Connection reuse and pooling

Reusing connections reduces resource consumption and improves throughput. The strategy depends on the protocol:

HTTP APIs (text generation, multimodal, embeddings): reuse TCP connections via connection pool configuration (Java) or Session objects (Python).
WebSocket APIs (TTS, real-time speech): pool synthesizer objects that hold long-lived WebSocket connections.

Prerequisites

Obtain and configure your API Key as the DASHSCOPE_API_KEY environment variable.
Install the latest DashScope SDK:
- Python SDK: >= 1.25.2
- Java SDK: >= 2.16.6

HTTP connection reuse

The DashScope endpoint differs by model type:

Text models (qwen-plus, qwen3-max, etc.): use the Generation class, which routes to /services/aigc/text-generation/generation.
Multimodal models (qwen3.6-plus, qwen3-vl-plus, etc.): use the MultiModalConversation class, which routes to /services/aigc/multimodal-generation/generation.

Java SDK

Connection pooling is enabled by default. Adjust the following parameters as needed.

Parameter	Description	Default	Unit	Notes
`connectTimeout`	Timeout for establishing a connection.	120	seconds	Shorter timeouts reduce wait time in low-latency scenarios.
`readTimeout`	Timeout for reading data.	300	seconds
`writeTimeout`	Timeout for writing data.	60	seconds
`connectionIdleTimeout`	Timeout for idle connections.	300	seconds	Longer idle timeouts avoid frequent reconnections under high concurrency.
`connectionPoolSize`	Maximum connections in the pool.	32	items	Too few connections cause blocking; too many increase server load.
`maximumAsyncRequests`	Maximum concurrent requests across all hosts. Must be ≤ `connectionPoolSize`.	32	requests
`maximumAsyncRequestsPerHost`	Maximum concurrent requests per host.
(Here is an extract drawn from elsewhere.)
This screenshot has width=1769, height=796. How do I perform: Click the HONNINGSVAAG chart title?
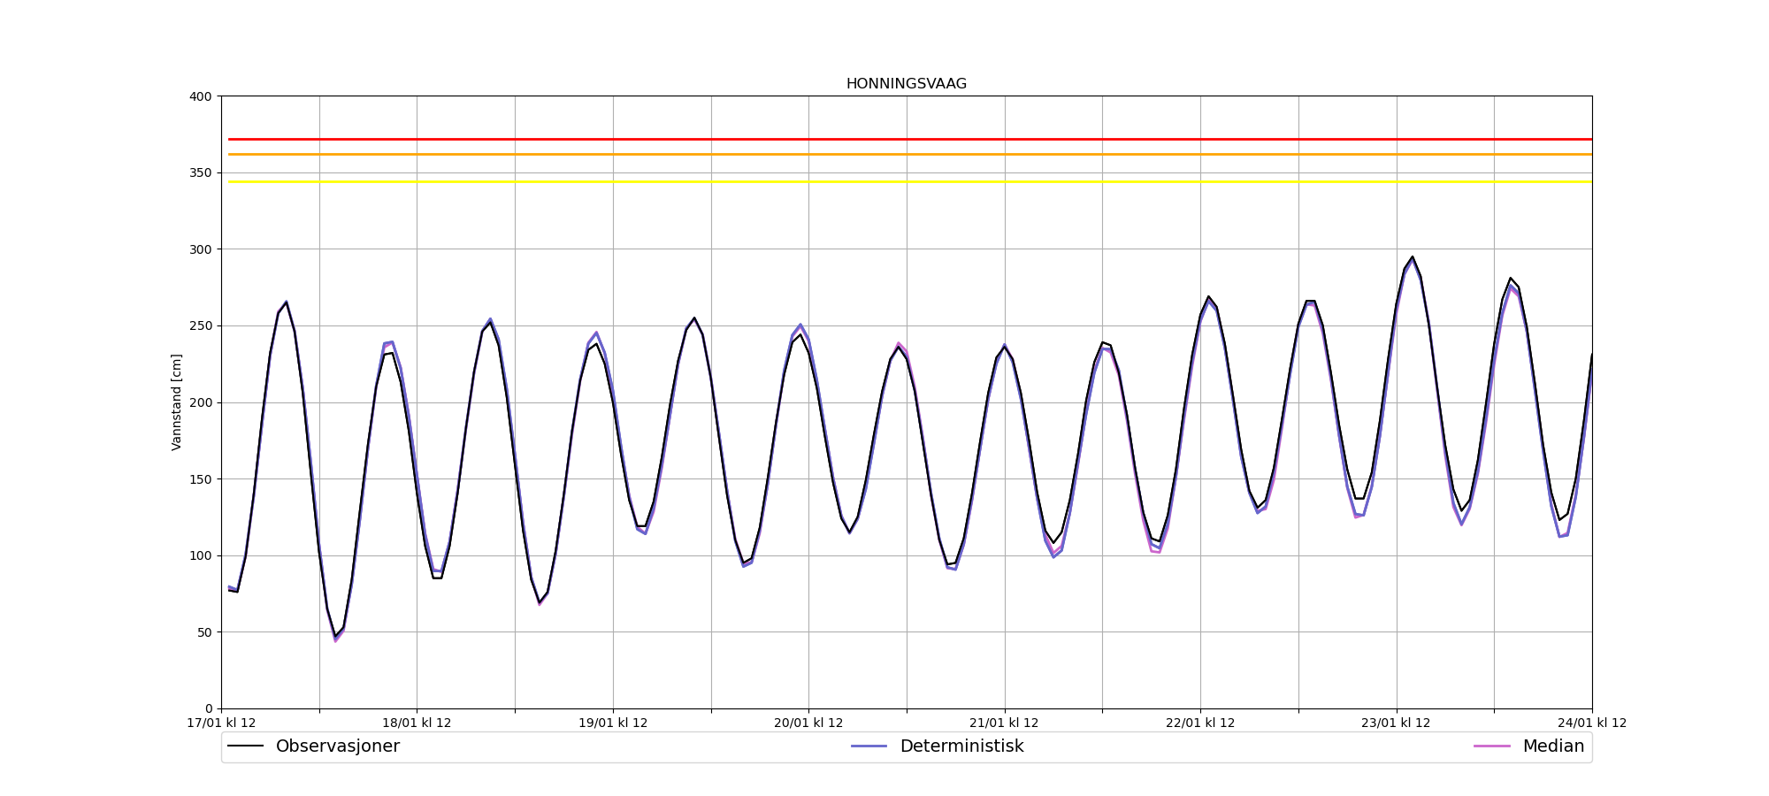coord(906,84)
Must be ≤ `maximumAsyncRequests`.	32	items

Configure connection pool parameters and call a model service:

// Recommended DashScope SDK version >= 2.12.0
import java.time.Duration;
import java.util.Arrays;
import java.util.Collections;
import java.util.HashMap;
import java.util.Map;

import com.alibaba.dashscope.aigc.multimodalconversation.MultiModalConversation;
import com.alibaba.dashscope.aigc.multimodalconversation.MultiModalConversationParam;
import com.alibaba.dashscope.aigc.multimodalconversation.MultiModalConversationResult;
import com.alibaba.dashscope.common.MultiModalMessage;
import com.alibaba.dashscope.common.Role;
import com.alibaba.dashscope.exception.ApiException;
import com.alibaba.dashscope.exception.InputRequiredException;
import com.alibaba.dashscope.exception.NoApiKeyException;
import com.alibaba.dashscope.protocol.ConnectionConfigurations;
import com.alibaba.dashscope.protocol.Protocol;
import com.alibaba.dashscope.utils.Constants;

public class Main {
  public static MultiModalConversationResult callWithMessage() throws ApiException, NoApiKeyException, InputRequiredException {
    MultiModalConversation conv = new MultiModalConversation(Protocol.HTTP.getValue(), "https://dashscope-intl.aliyuncs.com/api/v1");
    Map<String, Object> textContent = new HashMap<>();
    textContent.put("text", "Who are you?");
    MultiModalMessage userMsg = MultiModalMessage.builder()
        .role(Role.USER.getValue())
        .content(Collections.singletonList(textContent))
        .build();
    MultiModalConversationParam param = MultiModalConversationParam.builder()
        // If you have not configured the environment variable, replace with your API key: .apiKey("sk-xxx")
        .apiKey(System.getenv("DASHSCOPE_API_KEY"))
        .model("qwen3.6-plus")
        .messages(Collections.singletonList(userMsg))
        .build();

    return conv.call(param);
  }
  public static void main(String[] args) {
    // Connection pool configuration
    Constants.connectionConfigurations = ConnectionConfigurations.builder()
        .connectTimeout(Duration.ofSeconds(10))  // Timeout for establishing a connection, default 120s
        .readTimeout(Duration.ofSeconds(300)) // Timeout for reading data, default 300s
        .writeTimeout(Duration.ofSeconds(60)) // Timeout for writing data, default 60s
        .connectionIdleTimeout(Duration.ofSeconds(300)) // Timeout for idle connections, default 300s
        .connectionPoolSize(256) // Maximum connections in the connection pool, default 32
        .maximumAsyncRequests(256)  // Maximum concurrent requests, default 32
        .maximumAsyncRequestsPerHost(256) // Maximum concurrent requests per host, default 32
        .build();

    try {
      MultiModalConversationResult result = callWithMessage();
      System.out.println(result.getOutput().getChoices().get(0).getMessage().getContent().get(0).get("text"));
    } catch (ApiException | NoApiKeyException | InputRequiredException e) {
      System.err.println("An error occurred while calling the service: " + e.getMessage());
    }
    System.exit(0);
  }
}

Python SDK

The Python SDK supports connection reuse via a custom Session. Two methods are available: async (aiohttp) and sync (requests.Session).

Async (aiohttp)

Use aiohttp.ClientSession with aiohttp.TCPConnector for async connection reuse.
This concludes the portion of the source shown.